[Collected data]

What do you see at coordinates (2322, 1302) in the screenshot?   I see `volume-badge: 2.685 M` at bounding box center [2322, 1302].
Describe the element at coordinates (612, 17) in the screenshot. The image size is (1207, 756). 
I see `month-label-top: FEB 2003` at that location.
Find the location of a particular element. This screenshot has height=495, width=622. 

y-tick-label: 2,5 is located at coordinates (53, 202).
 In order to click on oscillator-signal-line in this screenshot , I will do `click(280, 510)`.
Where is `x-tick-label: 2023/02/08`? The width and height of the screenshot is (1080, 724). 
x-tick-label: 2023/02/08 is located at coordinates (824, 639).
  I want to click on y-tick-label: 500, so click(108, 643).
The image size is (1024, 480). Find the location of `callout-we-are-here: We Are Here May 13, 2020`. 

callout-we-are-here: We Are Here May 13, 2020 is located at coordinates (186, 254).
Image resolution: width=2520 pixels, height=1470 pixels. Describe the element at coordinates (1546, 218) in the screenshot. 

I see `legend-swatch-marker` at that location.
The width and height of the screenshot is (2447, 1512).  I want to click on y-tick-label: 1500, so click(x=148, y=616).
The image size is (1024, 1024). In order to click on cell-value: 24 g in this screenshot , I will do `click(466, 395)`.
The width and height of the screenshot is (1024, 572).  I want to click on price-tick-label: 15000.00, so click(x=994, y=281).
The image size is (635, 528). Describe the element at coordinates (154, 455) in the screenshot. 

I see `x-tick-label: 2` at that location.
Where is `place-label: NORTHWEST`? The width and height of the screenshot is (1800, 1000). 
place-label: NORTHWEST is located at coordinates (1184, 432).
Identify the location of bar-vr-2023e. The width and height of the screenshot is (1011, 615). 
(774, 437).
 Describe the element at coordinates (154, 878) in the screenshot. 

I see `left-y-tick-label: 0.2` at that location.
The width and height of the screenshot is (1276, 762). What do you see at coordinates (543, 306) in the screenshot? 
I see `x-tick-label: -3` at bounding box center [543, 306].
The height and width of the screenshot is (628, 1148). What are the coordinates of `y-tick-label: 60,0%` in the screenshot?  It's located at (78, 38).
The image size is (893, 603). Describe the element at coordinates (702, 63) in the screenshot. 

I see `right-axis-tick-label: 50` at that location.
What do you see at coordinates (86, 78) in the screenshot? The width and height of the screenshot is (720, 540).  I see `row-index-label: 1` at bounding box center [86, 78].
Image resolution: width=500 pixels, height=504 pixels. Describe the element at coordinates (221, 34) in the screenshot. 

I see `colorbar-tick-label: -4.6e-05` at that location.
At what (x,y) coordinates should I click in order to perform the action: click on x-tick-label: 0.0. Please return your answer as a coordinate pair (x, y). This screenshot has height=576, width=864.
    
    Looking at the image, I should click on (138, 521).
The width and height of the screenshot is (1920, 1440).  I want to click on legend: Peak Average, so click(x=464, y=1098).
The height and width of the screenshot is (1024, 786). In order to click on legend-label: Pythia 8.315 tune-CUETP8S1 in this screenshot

■ EXERCISE GOAL:
Copy out every line of the listing above word for word, without any changes.

■ WRITTEN ANSWER:
What do you see at coordinates (2322, 1302) in the screenshot?   I see `volume-badge: 2.685 M` at bounding box center [2322, 1302].
Describe the element at coordinates (612, 17) in the screenshot. The image size is (1207, 756). 
I see `month-label-top: FEB 2003` at that location.
Find the location of a particular element. This screenshot has height=495, width=622. 

y-tick-label: 2,5 is located at coordinates (53, 202).
 In order to click on oscillator-signal-line in this screenshot , I will do `click(280, 510)`.
Where is `x-tick-label: 2023/02/08`? The width and height of the screenshot is (1080, 724). 
x-tick-label: 2023/02/08 is located at coordinates (824, 639).
  I want to click on y-tick-label: 500, so click(108, 643).
The image size is (1024, 480). Find the location of `callout-we-are-here: We Are Here May 13, 2020`. 

callout-we-are-here: We Are Here May 13, 2020 is located at coordinates (186, 254).
Image resolution: width=2520 pixels, height=1470 pixels. Describe the element at coordinates (1546, 218) in the screenshot. 

I see `legend-swatch-marker` at that location.
The width and height of the screenshot is (2447, 1512).  I want to click on y-tick-label: 1500, so click(x=148, y=616).
The image size is (1024, 1024). In order to click on cell-value: 24 g in this screenshot , I will do `click(466, 395)`.
The width and height of the screenshot is (1024, 572).  I want to click on price-tick-label: 15000.00, so click(x=994, y=281).
The image size is (635, 528). Describe the element at coordinates (154, 455) in the screenshot. 

I see `x-tick-label: 2` at that location.
Where is `place-label: NORTHWEST`? The width and height of the screenshot is (1800, 1000). 
place-label: NORTHWEST is located at coordinates (1184, 432).
Identify the location of bar-vr-2023e. The width and height of the screenshot is (1011, 615). 
(774, 437).
 Describe the element at coordinates (154, 878) in the screenshot. 

I see `left-y-tick-label: 0.2` at that location.
The width and height of the screenshot is (1276, 762). What do you see at coordinates (543, 306) in the screenshot? 
I see `x-tick-label: -3` at bounding box center [543, 306].
The height and width of the screenshot is (628, 1148). What are the coordinates of `y-tick-label: 60,0%` in the screenshot?  It's located at (78, 38).
The image size is (893, 603). Describe the element at coordinates (702, 63) in the screenshot. 

I see `right-axis-tick-label: 50` at that location.
What do you see at coordinates (86, 78) in the screenshot? The width and height of the screenshot is (720, 540).  I see `row-index-label: 1` at bounding box center [86, 78].
Image resolution: width=500 pixels, height=504 pixels. Describe the element at coordinates (221, 34) in the screenshot. 

I see `colorbar-tick-label: -4.6e-05` at that location.
At what (x,y) coordinates should I click in order to perform the action: click on x-tick-label: 0.0. Please return your answer as a coordinate pair (x, y). This screenshot has height=576, width=864.
    
    Looking at the image, I should click on (138, 521).
The width and height of the screenshot is (1920, 1440).  I want to click on legend: Peak Average, so click(x=464, y=1098).
The height and width of the screenshot is (1024, 786). In order to click on legend-label: Pythia 8.315 tune-CUETP8S1 in this screenshot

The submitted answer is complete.